- [Problem to solve]: Beginning at the line containing "The image size is (1372, 873)." in the material below and ending at the line containing "Click the レア度 dropdown triangle arrow", return each line exactly and add nothing.

- [Record extracts]:
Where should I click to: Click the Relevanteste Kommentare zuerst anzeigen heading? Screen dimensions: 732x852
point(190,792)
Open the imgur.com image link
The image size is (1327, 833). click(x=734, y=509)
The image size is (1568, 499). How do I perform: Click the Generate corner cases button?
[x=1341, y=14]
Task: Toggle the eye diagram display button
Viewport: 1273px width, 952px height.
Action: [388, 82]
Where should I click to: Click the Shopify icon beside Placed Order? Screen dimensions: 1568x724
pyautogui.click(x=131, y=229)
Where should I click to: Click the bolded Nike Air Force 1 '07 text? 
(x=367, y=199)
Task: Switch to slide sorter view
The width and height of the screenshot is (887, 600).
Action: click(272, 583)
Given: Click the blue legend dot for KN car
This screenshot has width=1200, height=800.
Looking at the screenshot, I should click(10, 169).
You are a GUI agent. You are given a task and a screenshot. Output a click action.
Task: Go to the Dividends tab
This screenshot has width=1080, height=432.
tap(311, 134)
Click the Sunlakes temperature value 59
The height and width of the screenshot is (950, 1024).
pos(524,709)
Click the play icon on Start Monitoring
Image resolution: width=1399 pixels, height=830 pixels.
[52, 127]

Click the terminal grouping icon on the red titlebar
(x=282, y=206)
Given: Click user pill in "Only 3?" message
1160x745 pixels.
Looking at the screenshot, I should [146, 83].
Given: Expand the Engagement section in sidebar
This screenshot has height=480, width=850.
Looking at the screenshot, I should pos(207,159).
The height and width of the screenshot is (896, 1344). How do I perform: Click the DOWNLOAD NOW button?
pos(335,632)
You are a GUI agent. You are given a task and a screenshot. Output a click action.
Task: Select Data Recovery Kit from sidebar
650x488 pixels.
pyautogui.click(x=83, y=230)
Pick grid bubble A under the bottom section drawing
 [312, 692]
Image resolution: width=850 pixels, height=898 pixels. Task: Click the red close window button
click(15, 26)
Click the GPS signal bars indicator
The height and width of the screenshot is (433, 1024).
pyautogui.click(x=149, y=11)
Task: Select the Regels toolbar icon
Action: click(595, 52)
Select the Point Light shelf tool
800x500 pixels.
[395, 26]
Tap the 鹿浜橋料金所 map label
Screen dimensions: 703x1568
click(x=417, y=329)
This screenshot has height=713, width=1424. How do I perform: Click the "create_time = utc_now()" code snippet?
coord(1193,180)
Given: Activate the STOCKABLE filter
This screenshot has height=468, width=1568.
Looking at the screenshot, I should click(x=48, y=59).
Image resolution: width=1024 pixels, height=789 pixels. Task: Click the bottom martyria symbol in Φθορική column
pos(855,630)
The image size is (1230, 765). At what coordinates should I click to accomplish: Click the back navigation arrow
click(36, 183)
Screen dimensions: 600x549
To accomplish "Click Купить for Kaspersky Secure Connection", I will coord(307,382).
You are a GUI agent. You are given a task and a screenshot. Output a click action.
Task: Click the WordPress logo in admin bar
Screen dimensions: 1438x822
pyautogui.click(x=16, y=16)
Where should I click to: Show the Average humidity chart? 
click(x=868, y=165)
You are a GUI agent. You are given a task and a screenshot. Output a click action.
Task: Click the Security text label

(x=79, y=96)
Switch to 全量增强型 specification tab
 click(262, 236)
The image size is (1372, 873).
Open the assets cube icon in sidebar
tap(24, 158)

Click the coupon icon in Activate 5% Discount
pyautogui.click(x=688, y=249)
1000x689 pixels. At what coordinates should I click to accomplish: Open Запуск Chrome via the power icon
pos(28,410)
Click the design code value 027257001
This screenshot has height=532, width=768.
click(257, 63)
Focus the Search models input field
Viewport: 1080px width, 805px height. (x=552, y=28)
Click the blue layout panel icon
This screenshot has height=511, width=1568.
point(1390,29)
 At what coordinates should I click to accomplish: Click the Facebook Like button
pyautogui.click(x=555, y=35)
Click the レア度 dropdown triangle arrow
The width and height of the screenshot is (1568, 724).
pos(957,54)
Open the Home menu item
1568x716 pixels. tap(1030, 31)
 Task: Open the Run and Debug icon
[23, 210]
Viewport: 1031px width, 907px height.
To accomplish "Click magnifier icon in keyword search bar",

- [Your solution]:
The image size is (1372, 873).
Open the assets cube icon in sidebar
tap(24, 158)

Click the coupon icon in Activate 5% Discount
pyautogui.click(x=688, y=249)
1000x689 pixels. At what coordinates should I click to accomplish: Open Запуск Chrome via the power icon
pos(28,410)
Click the design code value 027257001
This screenshot has height=532, width=768.
click(257, 63)
Focus the Search models input field
Viewport: 1080px width, 805px height. (x=552, y=28)
Click the blue layout panel icon
This screenshot has height=511, width=1568.
point(1390,29)
 At what coordinates should I click to accomplish: Click the Facebook Like button
pyautogui.click(x=555, y=35)
Click the レア度 dropdown triangle arrow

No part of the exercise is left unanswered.